D’ailleurs, mardi a eu lieu la présentation de sa thèse et la famille du jeune Rodriguais a eu la chance d’y assister en visioconférence. «C’était un moment mémorable et très intense en émotions, même en visio, et cet événement rend tout le monde heureux. Ma soutenance, même dans un cadre scientifique, faisait rappel à Rodrigues dès le début de ma présentation et le jury a rappelé mes origines à la fin de la soutenance et a montré l’intérêt que j’avais pour mon île dans ce moment assez précieux pour ma famille et moi», soutient notre intervenant avec satisfaction. «Ma mère, mon père et ma sœur Cloey, ainsi que tous mes proches ont été là avec moi et c’était chouette ! Je ne le vivrais pas deux fois ce moment-là et je suis toujours sur mon petit nuage. Mes amis sont venus de Paris pour ce jour spécial, Catheline et Milaine, mes deux mères de cœur, qui habitent dans le sud de la France, sont venues aussi sur place pour l’occasion.»

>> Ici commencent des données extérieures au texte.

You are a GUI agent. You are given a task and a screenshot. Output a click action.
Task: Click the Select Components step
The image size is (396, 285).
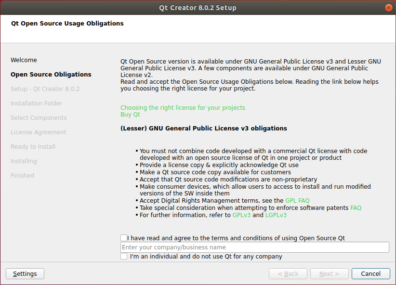39,118
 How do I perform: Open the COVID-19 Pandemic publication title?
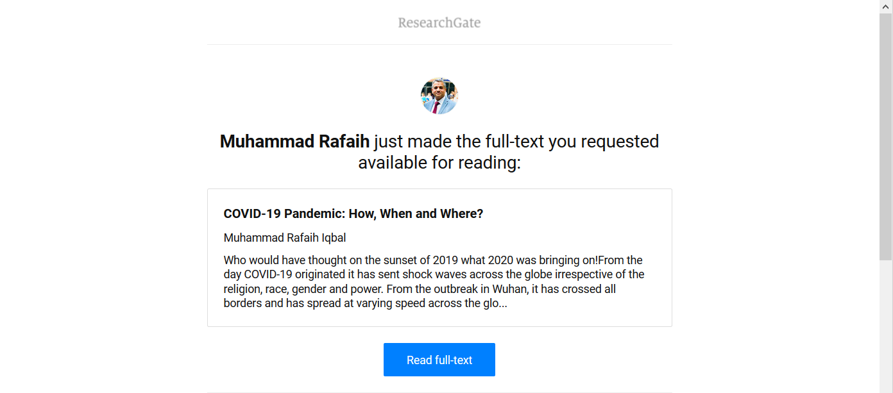tap(353, 213)
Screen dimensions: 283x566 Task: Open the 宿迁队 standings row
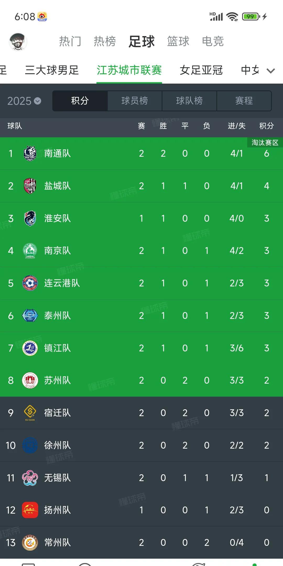[142, 413]
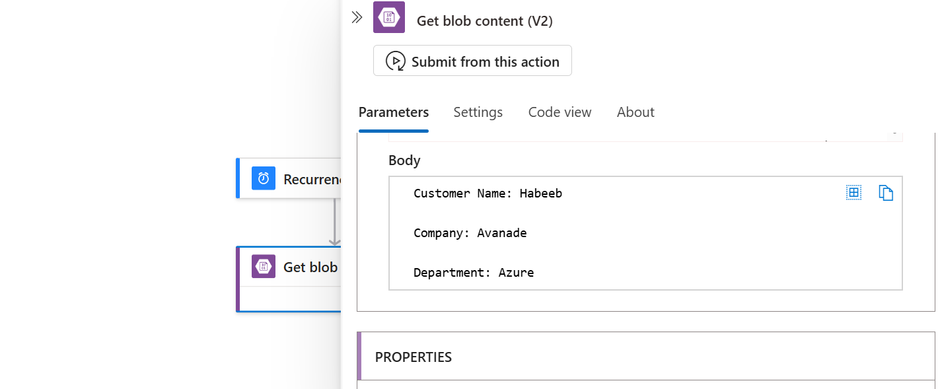Click the Submit from this action button
The height and width of the screenshot is (389, 940).
pos(472,61)
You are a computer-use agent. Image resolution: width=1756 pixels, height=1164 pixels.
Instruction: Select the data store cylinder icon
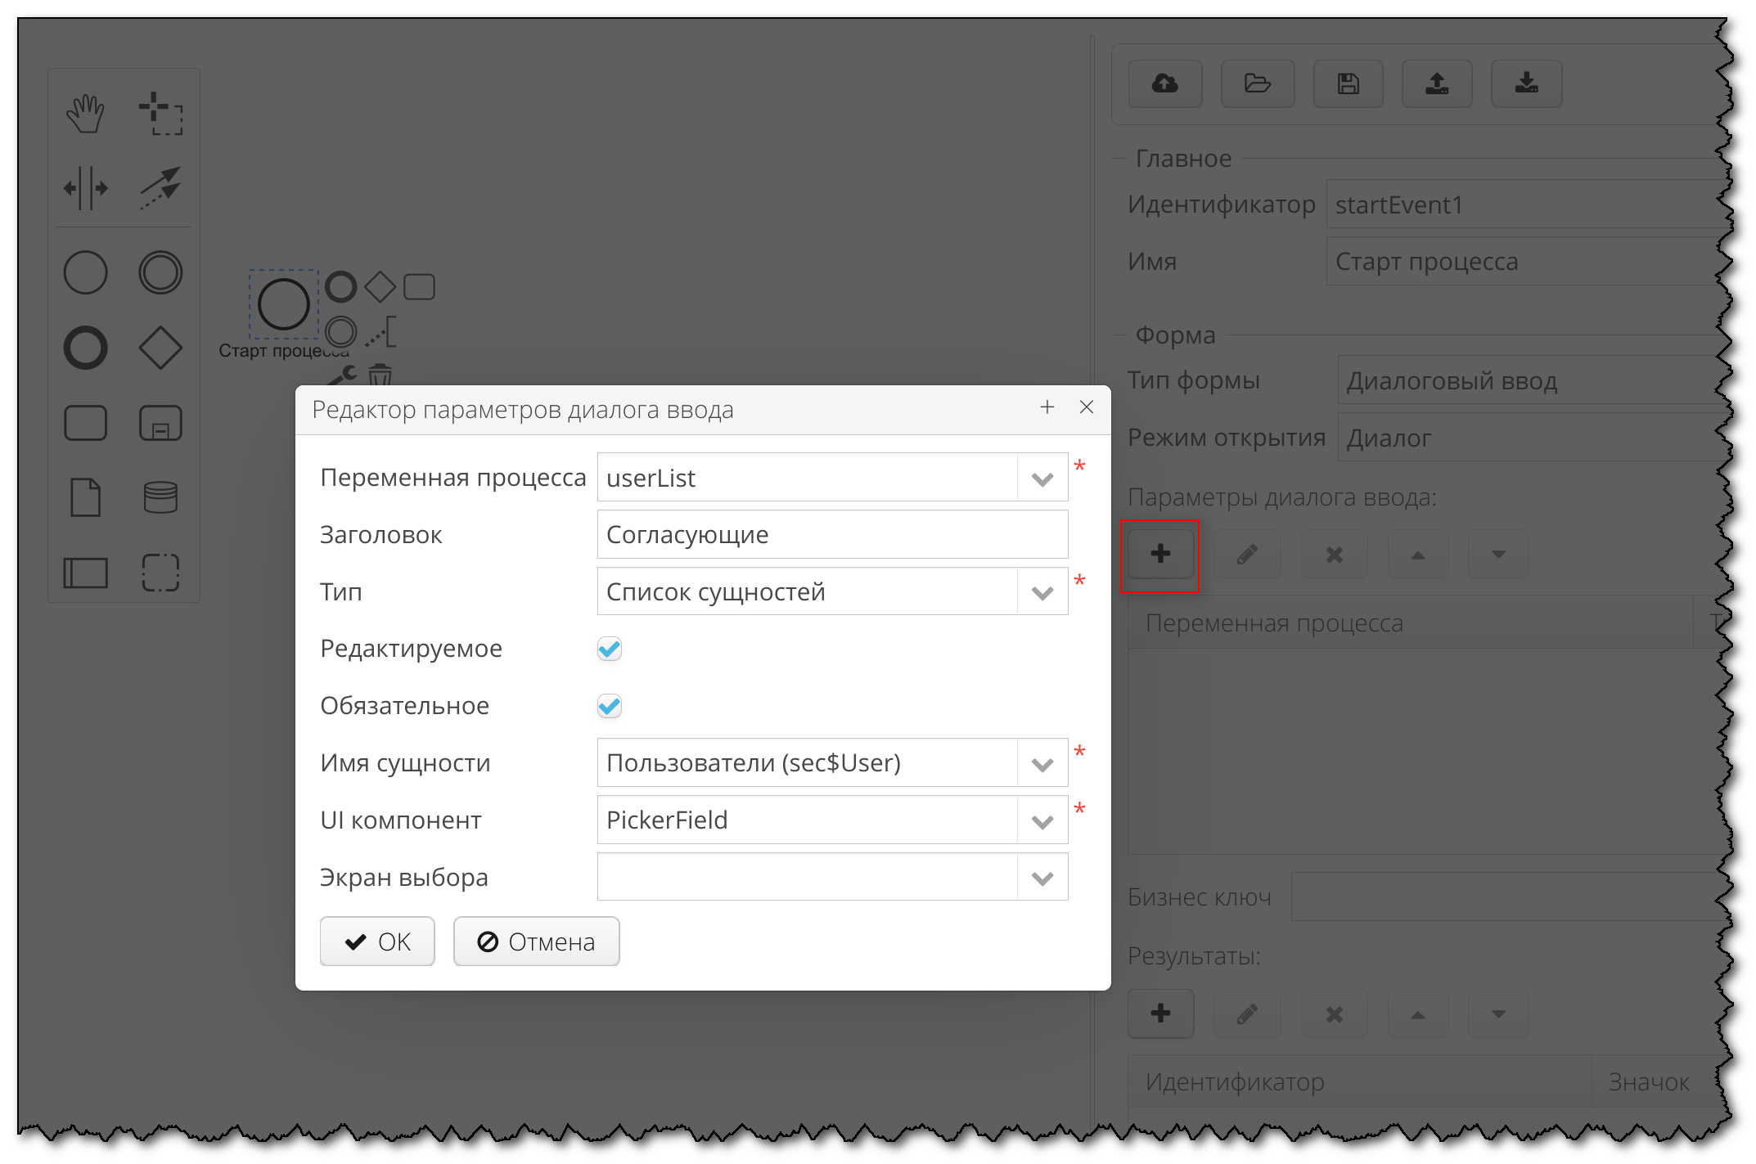tap(160, 497)
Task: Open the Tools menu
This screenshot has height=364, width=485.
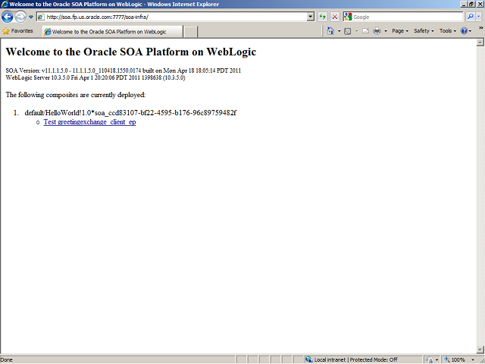Action: [448, 31]
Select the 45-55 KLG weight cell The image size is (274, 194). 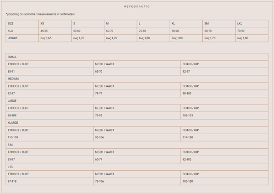point(44,31)
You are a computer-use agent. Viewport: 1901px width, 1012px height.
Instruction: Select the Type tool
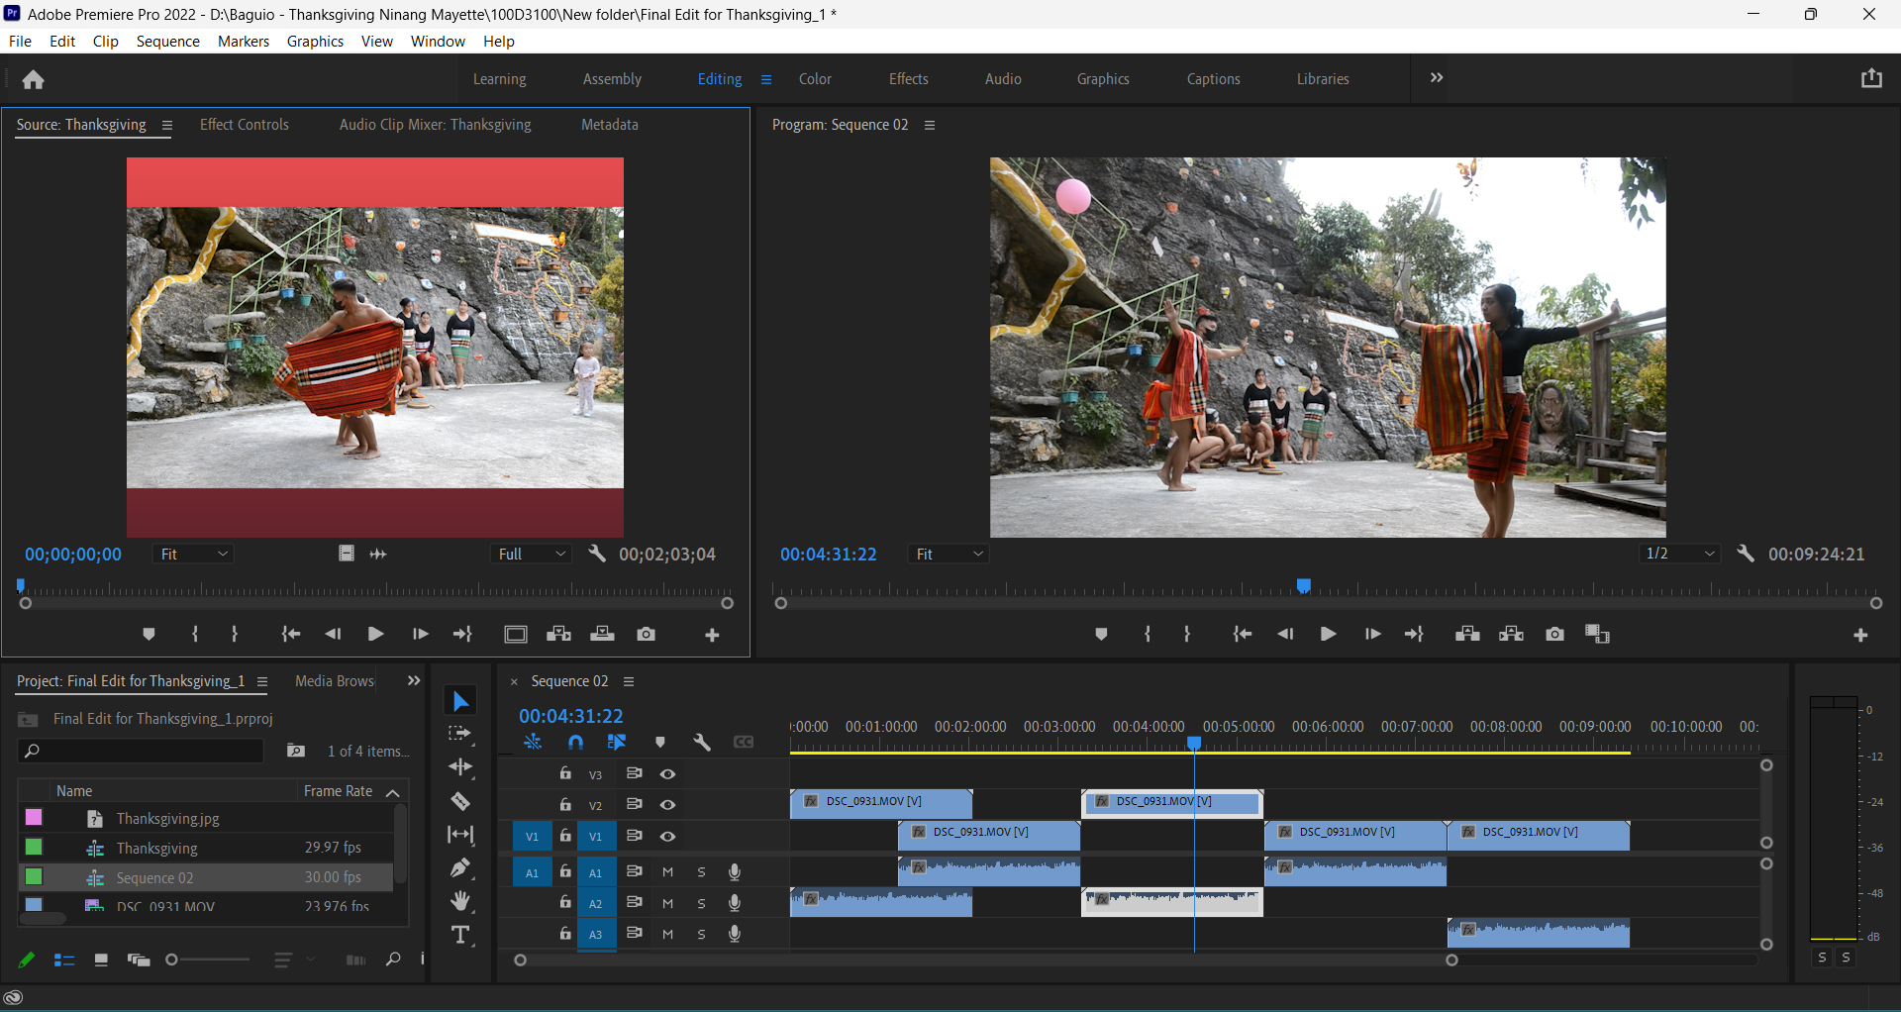pyautogui.click(x=460, y=935)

Joey Labour se spécialise donc dans le domaine de la physique médicale. Selon ses explications, la physique médicale est un domaine de la physique appliquée, qui regroupe les applications de la physique en médecine, qui fait l’interface entre les différentes technologies et le patient. Cela implique les interactions des rayonnements (dits rayonnements ionisants) au corps humain. Il y a plusieurs sousdomaines spécifiques, qui peuvent être classés en Imagerie médicale, tout ce qui est imagerie X-ray, scanner CT, Radiothérapie : principalement pour le traitement des cancers et la Médecine nucléaire : pour le diagnostic des cancers ou autres pathologies, mais aussi des traitements des cancers par isotopes (ou atomes) radioactifs.
L’ascension du jeune homme ne s’arrêtera pas là. Actuellement, son contrat a été étendu au Centre de lutte contre le cancer Léon Bérard à Lyon, et son projet est financé par Philips Healthcare. «Je vais continuer sur la même thématique de ma thèse mais aussi d’autres thématiques liées à la physique médicale. Je n’en dirais pas plus sur mon projet professionnel mais il y a pas mal de choses à venir, cela restera une surprise», confie-t-il. «Mes études ne se termineront pas ici car j’ai pas mal de perspectives afin d’atteindre d’autres buts, qui seront finalement dirigés vers un projet qui sera consacré à Rodrigues et Maurice. Mais cela va dépendre des financements et la reconnaissance de mon diplôme sur le sol mauricien, et la reconnaissance de mes capacités dans les domaines dans lesquels j’ai fait mes études, car il y a plusieurs axes possibles.»
Le physicien déplore d’ailleurs un manque d’accessibilité aux techniques de médecine nucléaire à Maurice pour le traitement des patients, considérée comme la médecine moderne. «Je souhaite qu’on puisse investir puisque cela aide grandement dans la détection précoce des cancers, dans le traitement et dans le suivi de la maladie. J’espère de tout cœur pouvoir apporter mon grain de sel à l’avenir dans le domaine de la santé.»